İkrar Birliği
Biz Aleviler şu an içinde bulunduğumuz durumdan memnun muyuz?
Hiç bir yasal güvencemiz yok, hatta can ve mal güvenliğimiz yok.
İnancımıza dair doğruları bırakalım yaymayı, geliştirmeyi; daha dile getiremiyoruz, yaşayamıyoruz bile.
En temel insani haklarımızdan yoksunuz.
Kendi ülkemizde bir yabancı kadar değerimiz yok.
Aynı dili konuştuklarımız, aynı ırka mensup olduklarımız inancımız farklı diye bizleri hayatın her alanında soyutladılar, dışladılar, kendi inançlarını her yöntemle dayattılar, dayatıyorlar.
Aleviliği yaşamıyor olsak bile Alevi bir ailede dünyaya geldiğimiz için hayatın her alanında dışlanıyoruz, hiç bir devlet görevinde yer almıyoruz.

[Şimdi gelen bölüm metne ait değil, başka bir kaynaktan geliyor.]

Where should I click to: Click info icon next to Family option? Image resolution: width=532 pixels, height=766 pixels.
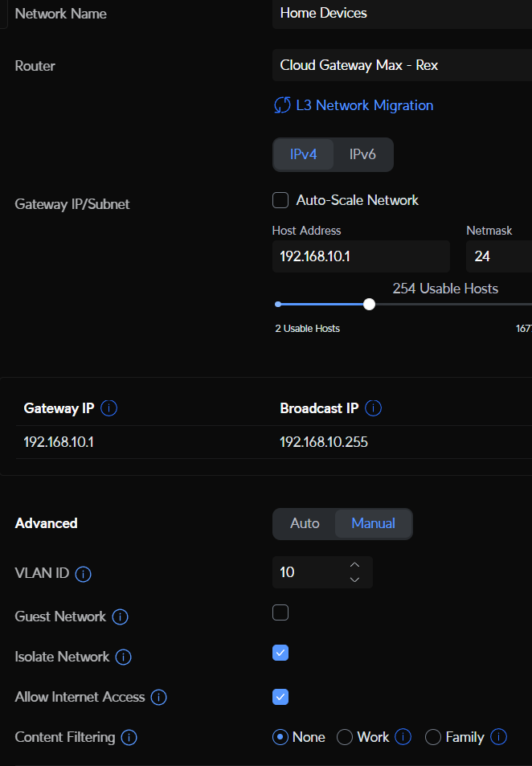pos(499,737)
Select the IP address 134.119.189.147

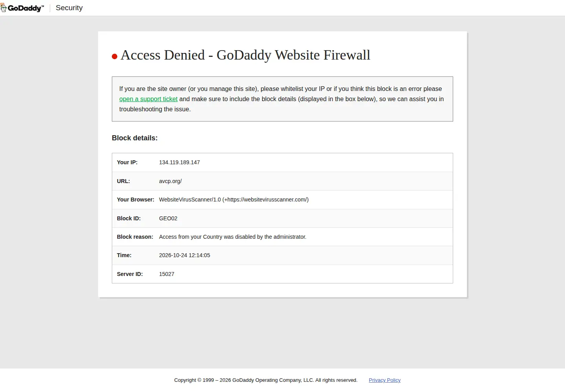[x=179, y=162]
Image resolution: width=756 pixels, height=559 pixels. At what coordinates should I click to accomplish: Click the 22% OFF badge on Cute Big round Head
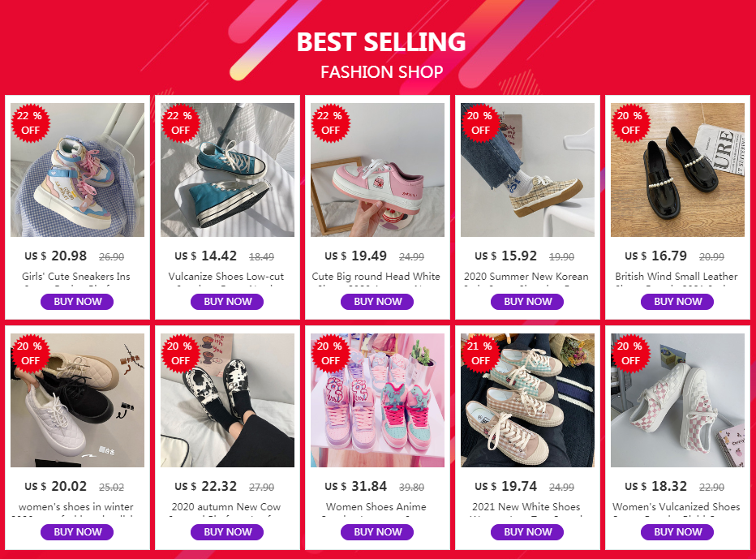point(330,123)
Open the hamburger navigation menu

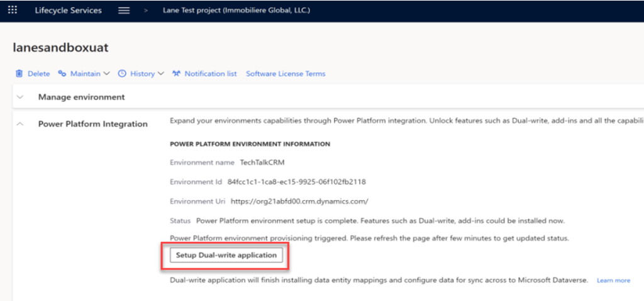pyautogui.click(x=124, y=11)
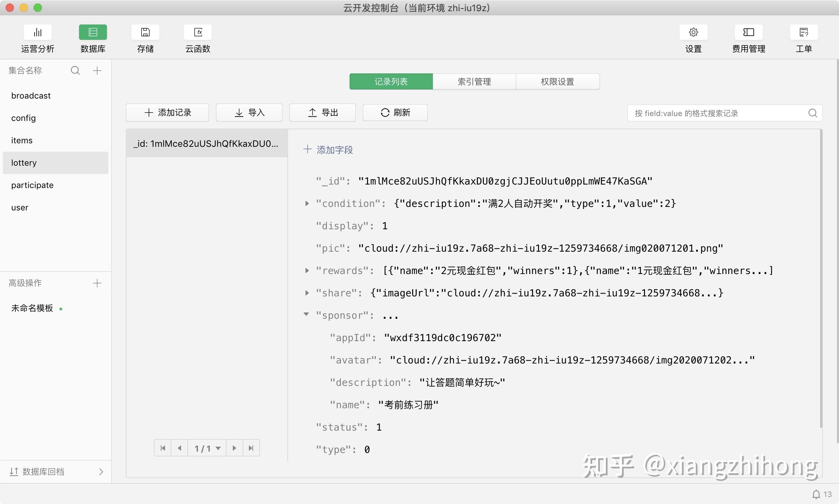Click the 添加记录 button
839x504 pixels.
[167, 113]
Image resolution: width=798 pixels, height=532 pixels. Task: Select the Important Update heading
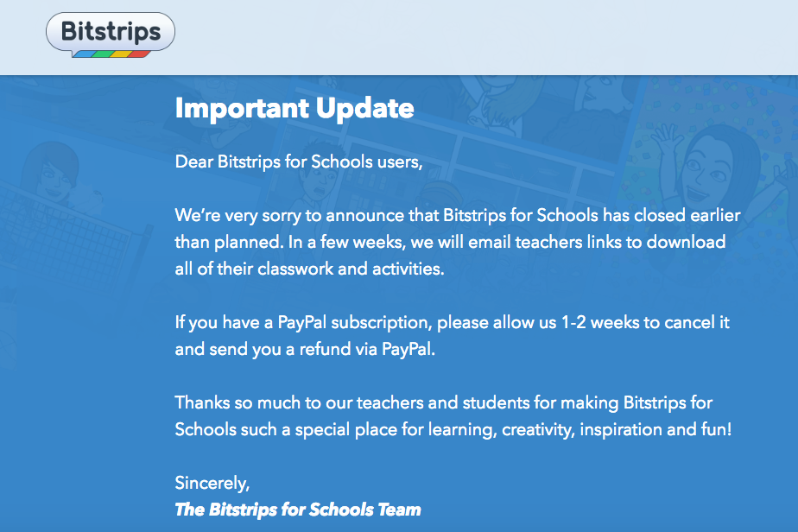295,109
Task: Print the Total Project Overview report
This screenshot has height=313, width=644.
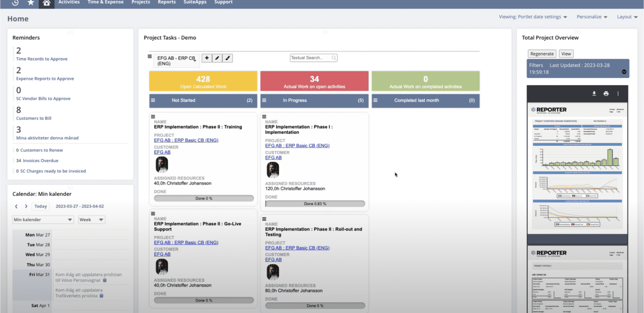Action: 606,93
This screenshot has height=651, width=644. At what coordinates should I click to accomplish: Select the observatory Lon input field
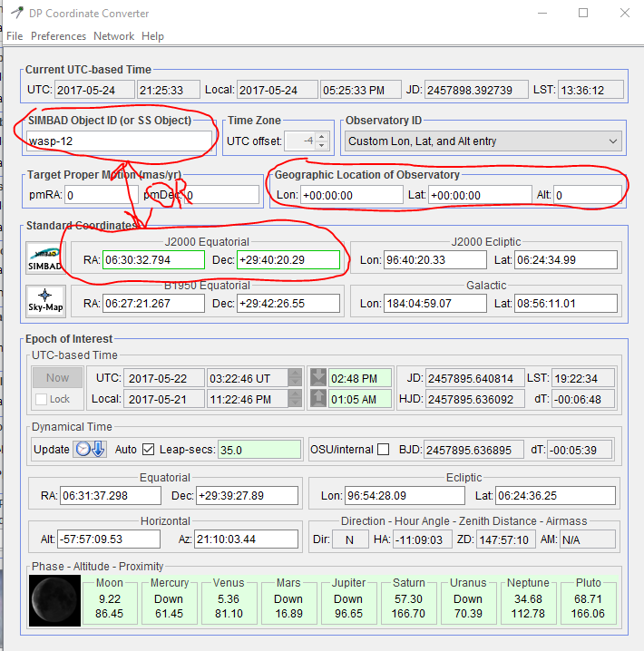351,195
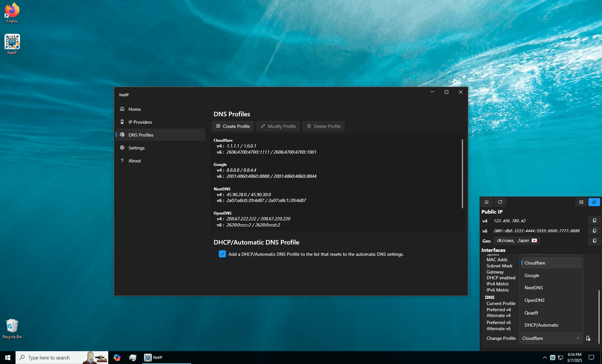The height and width of the screenshot is (364, 602).
Task: Click the Create Profile button
Action: (x=233, y=126)
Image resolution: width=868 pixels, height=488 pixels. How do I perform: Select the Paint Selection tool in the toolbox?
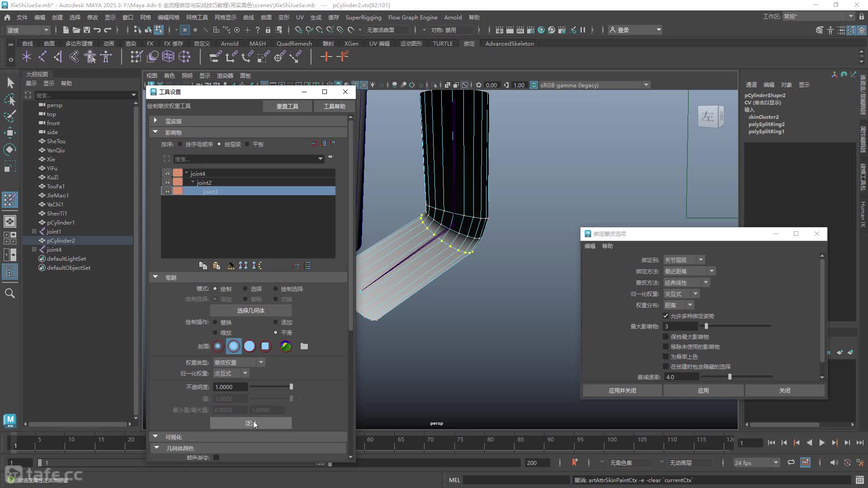[9, 116]
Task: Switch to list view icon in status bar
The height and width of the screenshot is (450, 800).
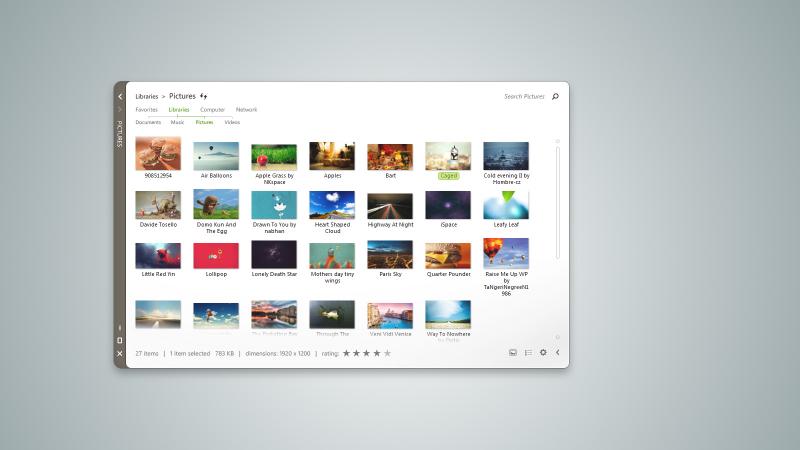Action: tap(528, 353)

Sırf inancımız farklı diye her türlü küfrü, hakareti ve ayrımcılığı her gün yaşıyoruz.
Baştaki soruyu tekrar ediyorum: bu durumdan memnun muyuz?

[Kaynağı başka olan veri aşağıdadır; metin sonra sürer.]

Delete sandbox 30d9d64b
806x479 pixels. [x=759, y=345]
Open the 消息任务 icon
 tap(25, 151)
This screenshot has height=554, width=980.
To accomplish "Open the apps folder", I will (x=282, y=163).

Değilsek bu durumun değişmesi için, yani inancımızın hak ettiği konumda olması, inananlarımızın hiç bir çekince göstermeden hayatın tüm alanlarında göğüslerini gere gere, dünyadaki diğer inanç mensupları gibi “ben Aleviliyim” diyebilmeleri için ne yapmalıyız?
Gerçekliğimiz apaçık ortada.
Kurumsal bir yapımız, birliğimiz, kadrolarımız yok.
Herhangi bir güçlü yapıdan bir destek alma imkanımız yok.
Toplumumuz sindirilmiş ve bunun sonucunda tarih ve toplum bilincinden uzaklaşmış durumda.
Bütün bu olumsuz duruma karşın yinede yapacaklarımız var.
Ve bu yapacaklarımız ile bizler tarih sahnesinde tıpkı küllerinden doğan Anka kuşu misali yeniden yeniden doğar ve haklarımıza kavuşur ve insanlık var oldukça da bizlerde inancımızla, değer ve kültürümüzle büyük insanlık ailesi içinde onurlu, başı dik bir şekilde yaşarız.
Ne yapmalıyız, nasıl yapmalıyız?
Hedeflerimiz büyük ama büyük hedefler için hayal dünyasında yaşamıyor, oldukça gerçekçiyiz.
Kısa bir sürede mucize kabilinde gelişmeler yaratacak durumumuz yok ancak kısa bir sürede mevcut çalışmalarımızı daha derli toplu ve sistemli hale getirebiliriz.
Bu bakış açısına sahip olanların ikrar birliği yapmaları ilk etapta yeterlidir.
İkrar birliği demek söz vermek ve sözün gereklerini yaşamın tüm safhalarında an be an yerine getirmek demektir.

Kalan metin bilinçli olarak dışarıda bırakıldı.